** INPUT DATA follows **
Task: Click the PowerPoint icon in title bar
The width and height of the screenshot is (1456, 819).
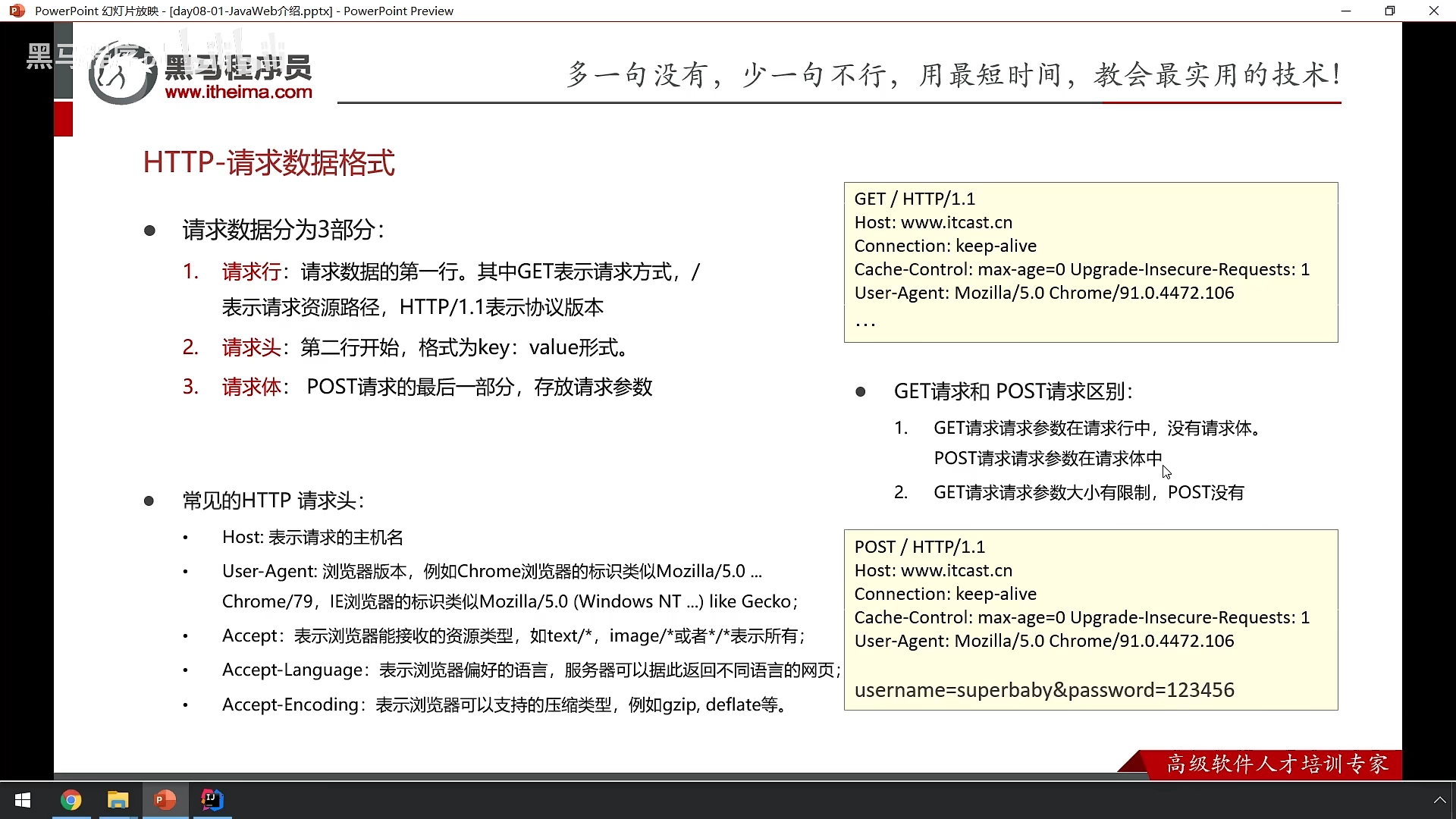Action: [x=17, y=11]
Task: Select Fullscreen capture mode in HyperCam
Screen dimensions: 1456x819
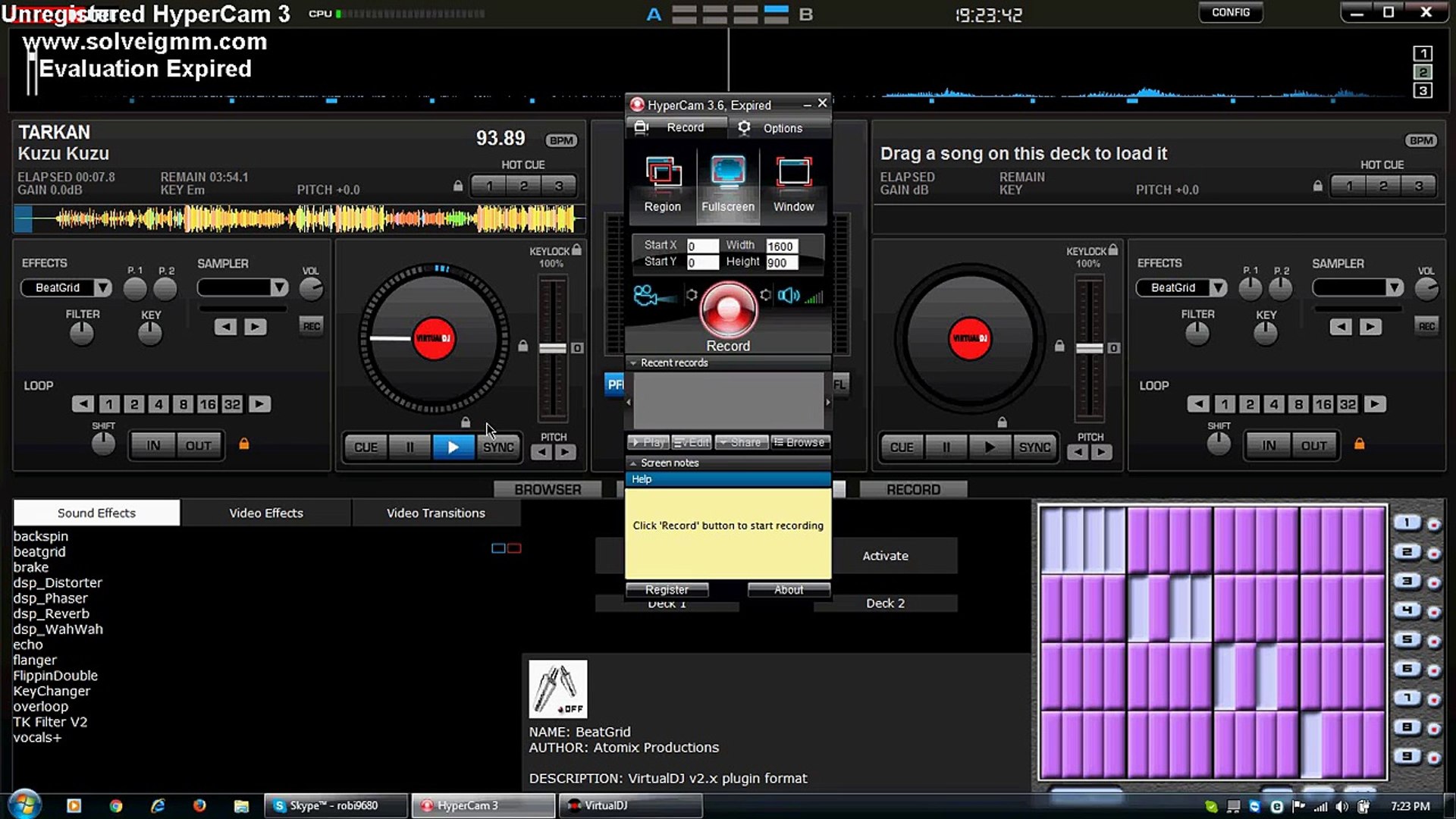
** End of INPUT DATA **
** INPUT DATA follows **
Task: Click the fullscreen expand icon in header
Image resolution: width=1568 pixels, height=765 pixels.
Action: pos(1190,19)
** End of INPUT DATA **
** INPUT DATA follows **
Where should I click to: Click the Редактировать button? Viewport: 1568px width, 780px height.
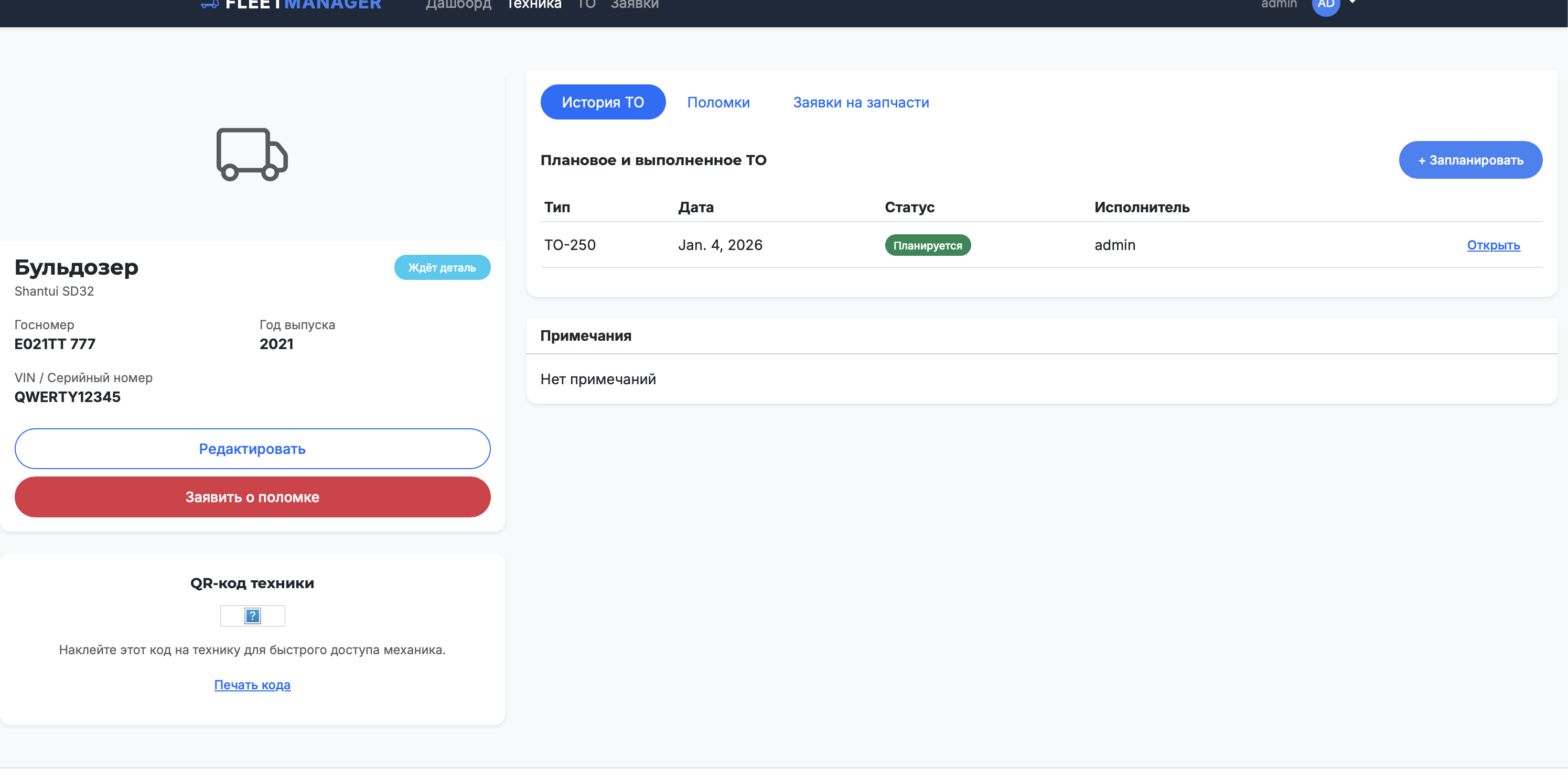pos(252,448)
** End of INPUT DATA **
◆ **ACTIVITY**
Find the string "icon" in the entries above. Copy each line where it occurs.

◆ **REPLY**
Task: Click the PowerPoint icon in title bar
Task: Click the fullscreen expand icon in header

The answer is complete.